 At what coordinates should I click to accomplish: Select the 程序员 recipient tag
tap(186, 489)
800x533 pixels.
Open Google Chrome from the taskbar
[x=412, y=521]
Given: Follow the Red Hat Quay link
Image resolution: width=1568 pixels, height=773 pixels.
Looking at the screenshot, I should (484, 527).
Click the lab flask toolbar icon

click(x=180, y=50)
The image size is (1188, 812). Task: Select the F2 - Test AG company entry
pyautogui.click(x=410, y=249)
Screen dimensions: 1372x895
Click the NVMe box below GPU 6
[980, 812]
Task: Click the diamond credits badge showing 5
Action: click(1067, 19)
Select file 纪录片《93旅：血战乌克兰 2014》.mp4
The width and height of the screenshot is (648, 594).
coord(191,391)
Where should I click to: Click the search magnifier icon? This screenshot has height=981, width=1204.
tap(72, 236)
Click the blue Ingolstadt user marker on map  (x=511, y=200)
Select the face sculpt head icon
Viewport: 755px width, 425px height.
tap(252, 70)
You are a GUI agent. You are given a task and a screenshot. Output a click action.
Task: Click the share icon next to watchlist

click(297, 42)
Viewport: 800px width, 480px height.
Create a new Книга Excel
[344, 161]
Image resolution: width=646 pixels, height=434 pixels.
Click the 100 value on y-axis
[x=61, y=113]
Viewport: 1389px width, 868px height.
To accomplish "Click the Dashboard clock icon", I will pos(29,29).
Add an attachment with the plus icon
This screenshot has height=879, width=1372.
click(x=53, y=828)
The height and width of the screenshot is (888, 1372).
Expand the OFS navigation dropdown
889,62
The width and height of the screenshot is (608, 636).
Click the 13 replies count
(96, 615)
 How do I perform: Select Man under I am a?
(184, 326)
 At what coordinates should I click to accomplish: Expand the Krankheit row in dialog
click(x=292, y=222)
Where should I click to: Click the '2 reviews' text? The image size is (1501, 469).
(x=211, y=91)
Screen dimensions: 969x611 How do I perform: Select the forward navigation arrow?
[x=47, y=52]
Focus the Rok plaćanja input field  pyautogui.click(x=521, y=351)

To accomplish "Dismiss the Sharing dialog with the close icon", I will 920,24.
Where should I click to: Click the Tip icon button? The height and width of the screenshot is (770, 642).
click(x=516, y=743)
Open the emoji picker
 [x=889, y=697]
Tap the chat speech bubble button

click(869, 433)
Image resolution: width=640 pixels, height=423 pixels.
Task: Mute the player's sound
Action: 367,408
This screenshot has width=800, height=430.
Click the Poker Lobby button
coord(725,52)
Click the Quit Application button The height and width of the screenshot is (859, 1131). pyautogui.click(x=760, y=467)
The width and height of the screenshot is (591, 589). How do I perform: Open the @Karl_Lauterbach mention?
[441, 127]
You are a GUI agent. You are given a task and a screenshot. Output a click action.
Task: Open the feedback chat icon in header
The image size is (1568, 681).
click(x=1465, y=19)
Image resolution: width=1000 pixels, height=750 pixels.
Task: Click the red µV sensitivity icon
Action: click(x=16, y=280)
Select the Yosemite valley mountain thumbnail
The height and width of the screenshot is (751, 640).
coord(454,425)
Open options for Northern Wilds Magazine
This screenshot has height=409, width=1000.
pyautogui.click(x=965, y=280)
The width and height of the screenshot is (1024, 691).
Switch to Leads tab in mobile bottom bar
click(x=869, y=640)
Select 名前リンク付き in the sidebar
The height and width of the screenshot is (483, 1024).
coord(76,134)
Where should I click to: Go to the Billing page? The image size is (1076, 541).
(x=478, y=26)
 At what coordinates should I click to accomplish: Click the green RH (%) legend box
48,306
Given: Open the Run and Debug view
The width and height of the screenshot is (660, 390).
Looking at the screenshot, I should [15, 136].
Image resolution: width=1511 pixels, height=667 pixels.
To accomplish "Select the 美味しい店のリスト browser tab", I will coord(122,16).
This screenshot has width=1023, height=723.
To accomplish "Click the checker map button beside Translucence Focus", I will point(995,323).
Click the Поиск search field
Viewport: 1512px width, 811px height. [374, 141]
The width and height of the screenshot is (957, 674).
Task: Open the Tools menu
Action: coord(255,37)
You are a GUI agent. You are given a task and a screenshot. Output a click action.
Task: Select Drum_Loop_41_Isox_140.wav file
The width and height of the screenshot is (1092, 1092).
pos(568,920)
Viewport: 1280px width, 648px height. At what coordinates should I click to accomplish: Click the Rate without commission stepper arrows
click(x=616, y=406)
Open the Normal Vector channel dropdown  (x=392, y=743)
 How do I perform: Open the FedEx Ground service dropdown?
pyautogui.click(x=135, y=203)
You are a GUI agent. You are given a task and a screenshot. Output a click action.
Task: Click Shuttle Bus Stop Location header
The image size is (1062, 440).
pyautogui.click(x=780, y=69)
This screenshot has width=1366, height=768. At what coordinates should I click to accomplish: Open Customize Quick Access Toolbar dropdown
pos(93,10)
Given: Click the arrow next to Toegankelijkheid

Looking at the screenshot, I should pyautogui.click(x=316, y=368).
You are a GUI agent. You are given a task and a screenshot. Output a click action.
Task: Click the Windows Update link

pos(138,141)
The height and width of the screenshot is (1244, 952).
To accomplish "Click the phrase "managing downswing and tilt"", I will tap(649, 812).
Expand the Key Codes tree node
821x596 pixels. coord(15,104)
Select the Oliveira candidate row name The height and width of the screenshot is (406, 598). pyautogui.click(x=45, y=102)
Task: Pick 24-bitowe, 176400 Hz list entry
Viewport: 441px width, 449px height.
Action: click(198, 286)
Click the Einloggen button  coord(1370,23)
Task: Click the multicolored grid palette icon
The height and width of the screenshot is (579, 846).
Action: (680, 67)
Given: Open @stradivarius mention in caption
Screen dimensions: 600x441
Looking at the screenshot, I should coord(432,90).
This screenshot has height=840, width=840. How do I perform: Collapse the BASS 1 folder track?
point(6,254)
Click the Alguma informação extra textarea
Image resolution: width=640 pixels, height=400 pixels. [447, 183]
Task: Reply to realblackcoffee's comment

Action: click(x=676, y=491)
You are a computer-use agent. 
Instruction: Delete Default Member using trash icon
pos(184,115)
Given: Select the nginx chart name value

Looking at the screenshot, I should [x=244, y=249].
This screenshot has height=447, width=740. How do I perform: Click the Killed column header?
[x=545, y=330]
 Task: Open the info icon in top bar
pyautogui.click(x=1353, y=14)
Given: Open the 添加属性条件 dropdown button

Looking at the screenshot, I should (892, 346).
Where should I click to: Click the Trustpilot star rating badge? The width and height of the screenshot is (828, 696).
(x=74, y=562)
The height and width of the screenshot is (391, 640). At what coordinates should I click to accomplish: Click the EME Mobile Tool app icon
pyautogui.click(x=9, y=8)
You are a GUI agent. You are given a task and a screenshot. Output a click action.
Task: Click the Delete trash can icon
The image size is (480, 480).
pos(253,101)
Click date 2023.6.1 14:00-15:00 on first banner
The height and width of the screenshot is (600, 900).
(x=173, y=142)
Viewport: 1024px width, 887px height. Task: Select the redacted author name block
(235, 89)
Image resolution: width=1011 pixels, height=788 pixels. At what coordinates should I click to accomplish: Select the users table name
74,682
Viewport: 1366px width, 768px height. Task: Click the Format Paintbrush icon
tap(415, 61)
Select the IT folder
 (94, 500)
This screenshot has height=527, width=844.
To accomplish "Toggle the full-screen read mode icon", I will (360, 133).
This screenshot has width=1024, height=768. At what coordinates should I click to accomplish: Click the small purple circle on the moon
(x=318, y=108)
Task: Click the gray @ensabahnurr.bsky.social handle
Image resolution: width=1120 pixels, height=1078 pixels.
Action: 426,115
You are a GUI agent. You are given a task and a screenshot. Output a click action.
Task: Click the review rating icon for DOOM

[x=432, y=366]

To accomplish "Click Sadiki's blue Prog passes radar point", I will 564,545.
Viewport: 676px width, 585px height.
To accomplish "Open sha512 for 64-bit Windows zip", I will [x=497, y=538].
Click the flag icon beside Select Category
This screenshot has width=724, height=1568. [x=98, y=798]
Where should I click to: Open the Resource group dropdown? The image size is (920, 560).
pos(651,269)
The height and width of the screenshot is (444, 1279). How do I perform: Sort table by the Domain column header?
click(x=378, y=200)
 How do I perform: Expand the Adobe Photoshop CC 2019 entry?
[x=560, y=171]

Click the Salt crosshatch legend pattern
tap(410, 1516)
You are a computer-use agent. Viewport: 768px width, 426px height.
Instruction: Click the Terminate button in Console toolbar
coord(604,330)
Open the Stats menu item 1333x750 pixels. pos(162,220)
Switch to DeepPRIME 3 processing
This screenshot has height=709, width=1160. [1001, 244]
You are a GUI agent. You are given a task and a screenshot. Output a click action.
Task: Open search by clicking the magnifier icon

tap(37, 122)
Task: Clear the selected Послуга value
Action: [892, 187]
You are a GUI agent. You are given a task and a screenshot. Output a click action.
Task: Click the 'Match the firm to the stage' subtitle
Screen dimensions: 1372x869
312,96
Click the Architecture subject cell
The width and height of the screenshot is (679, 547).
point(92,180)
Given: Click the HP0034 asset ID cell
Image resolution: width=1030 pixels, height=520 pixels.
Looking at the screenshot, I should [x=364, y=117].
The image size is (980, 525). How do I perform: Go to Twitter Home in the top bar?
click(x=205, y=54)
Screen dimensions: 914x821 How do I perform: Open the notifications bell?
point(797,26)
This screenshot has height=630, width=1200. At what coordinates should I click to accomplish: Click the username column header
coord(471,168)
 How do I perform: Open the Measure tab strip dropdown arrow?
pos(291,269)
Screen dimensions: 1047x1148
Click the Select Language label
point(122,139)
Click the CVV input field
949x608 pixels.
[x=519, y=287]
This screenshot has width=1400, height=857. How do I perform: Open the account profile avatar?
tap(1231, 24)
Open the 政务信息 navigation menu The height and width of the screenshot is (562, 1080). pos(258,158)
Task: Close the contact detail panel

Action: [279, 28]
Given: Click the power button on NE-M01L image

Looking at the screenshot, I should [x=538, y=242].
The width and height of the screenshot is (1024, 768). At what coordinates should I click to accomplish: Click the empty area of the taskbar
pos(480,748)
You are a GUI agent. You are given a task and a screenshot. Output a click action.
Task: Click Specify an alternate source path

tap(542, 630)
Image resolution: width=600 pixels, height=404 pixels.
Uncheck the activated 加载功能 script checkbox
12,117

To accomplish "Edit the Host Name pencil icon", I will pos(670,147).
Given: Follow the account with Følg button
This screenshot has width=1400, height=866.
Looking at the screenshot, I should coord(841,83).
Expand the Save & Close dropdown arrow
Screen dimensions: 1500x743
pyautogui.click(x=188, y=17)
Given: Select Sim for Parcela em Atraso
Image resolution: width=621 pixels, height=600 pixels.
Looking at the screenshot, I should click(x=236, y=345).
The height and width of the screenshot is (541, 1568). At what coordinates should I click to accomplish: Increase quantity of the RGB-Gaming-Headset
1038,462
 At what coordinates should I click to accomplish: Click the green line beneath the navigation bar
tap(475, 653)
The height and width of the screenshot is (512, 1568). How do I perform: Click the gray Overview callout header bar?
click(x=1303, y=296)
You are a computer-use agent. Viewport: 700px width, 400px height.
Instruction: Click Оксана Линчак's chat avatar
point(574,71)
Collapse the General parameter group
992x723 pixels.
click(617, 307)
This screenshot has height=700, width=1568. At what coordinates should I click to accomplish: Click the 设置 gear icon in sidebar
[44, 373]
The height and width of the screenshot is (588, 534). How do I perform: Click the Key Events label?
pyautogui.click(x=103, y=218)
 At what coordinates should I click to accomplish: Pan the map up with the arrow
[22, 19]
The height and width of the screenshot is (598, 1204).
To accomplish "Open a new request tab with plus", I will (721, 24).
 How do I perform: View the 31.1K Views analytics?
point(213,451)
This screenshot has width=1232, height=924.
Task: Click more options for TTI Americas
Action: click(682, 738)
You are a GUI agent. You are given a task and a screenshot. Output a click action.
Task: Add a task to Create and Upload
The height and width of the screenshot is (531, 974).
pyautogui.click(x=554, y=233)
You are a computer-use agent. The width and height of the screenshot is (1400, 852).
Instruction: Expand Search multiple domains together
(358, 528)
.....
EXERCISE: Find and copy every line in the entries above where the string "blue" occurs.

ANSWER SECTION:
Click the blue Ingolstadt user marker on map  (x=511, y=200)
To accomplish "Click Sadiki's blue Prog passes radar point", I will 564,545.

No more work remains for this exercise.